Biosensing platforms for DNA diagnostics based on CRISPR/Cas nucleases: towards the detection of nucleic acids at the level of single molecules in non-laboratory settings

Khmeleva S.A.; Ptitsyn K.G.; Kurbatov L.K.; Timoshenko O.S.; Suprun E.V.; Radko S.P.; Lisitsa A.V.

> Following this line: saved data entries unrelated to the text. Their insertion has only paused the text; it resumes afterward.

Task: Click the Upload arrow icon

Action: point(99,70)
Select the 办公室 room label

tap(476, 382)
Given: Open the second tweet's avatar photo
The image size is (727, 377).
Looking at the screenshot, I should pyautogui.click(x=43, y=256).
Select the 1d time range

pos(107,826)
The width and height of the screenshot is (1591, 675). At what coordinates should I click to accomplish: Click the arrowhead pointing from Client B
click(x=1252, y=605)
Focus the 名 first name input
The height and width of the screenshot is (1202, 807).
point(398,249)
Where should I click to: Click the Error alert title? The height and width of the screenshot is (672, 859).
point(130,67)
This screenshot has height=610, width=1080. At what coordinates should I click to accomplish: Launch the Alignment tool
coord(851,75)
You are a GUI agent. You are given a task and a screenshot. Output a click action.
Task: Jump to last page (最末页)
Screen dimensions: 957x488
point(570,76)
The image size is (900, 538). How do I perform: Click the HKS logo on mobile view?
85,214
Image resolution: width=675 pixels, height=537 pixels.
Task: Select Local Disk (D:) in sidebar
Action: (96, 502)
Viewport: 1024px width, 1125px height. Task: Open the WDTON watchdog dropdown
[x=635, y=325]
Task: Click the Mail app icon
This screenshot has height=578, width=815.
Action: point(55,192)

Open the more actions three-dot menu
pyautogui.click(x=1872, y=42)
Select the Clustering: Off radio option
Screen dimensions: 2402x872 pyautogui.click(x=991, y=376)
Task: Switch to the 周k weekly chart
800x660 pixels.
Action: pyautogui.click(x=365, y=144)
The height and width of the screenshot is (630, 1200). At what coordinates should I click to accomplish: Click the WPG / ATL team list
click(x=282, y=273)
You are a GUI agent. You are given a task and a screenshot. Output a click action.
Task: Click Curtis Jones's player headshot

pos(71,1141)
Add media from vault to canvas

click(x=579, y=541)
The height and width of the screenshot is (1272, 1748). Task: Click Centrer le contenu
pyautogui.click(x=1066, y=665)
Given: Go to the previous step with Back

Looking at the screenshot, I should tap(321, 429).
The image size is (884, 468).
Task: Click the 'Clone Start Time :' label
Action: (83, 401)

doi:10.18097/PBMC20247005287

Biosensing platforms for DNA diagnostics based on CRISPR/Cas nucleases: towards the detection of nucleic acids at the level of single molecules in non-laboratory settings

Khmeleva S.A.¹, Ptitsyn K.G.¹, Kurbatov L.K.¹, Timoshenko O.S.¹, Suprun E.V.², Radko S.P.¹, Lisitsa A.V.¹

1. Institute of Biomedical Chemistry, Moscow, Russia
2. Chemistry Faculty of M.V. Lomonosov Moscow State University, Moscow, Russia

Section: Review

DOI: 10.18097/PBMC20247005287 PubMed Id: 39324194

Year: 2024 Volume: 70 Issue: 5 Pages: 287-303

The use of CRISPR/Cas nucleases for the development of DNA diagnostic systems in out-of-laboratory conditions (point-of-need testing, PONT) has demonstrated rapid growth in the last few years, starting with the appearance in 2017–2018 of the first diagnostic platforms known as DETECTR and SHERLOCK. The platforms are based on a combination of methods of nucleic acid isothermal amplification with selective CRISPR/Cas detection of target amplicons. This significantly improves the sensitivity and specificity of PONT, making them comparable with or even superior to the sensitivity and specificity of polymerase chain reaction, considered as the “gold standard” of DNA diagnostics. The review considers modern approaches to the coupling of CRISPR/Cas detection using Cas9, Cas12a, Cas12b, Cas13a, Cas14, and Cas3 nucleases to various methods of nucleic acid isothermal amplification, with an emphasis on works in which sensitivity at the level of single molecules (attomolar and subattomolar concentrations of the target) is achieved. The properties of CRISPR/Cas nucleases used for targeted DNA diagnostics and the features of methods of nucleic acid isothermal amplification are briefly considered in the context of the development of diagnostic biosensing platforms. Special attention is paid to the most promising directions for the development of DNA diagnostics using CRISPR/Cas nuclease.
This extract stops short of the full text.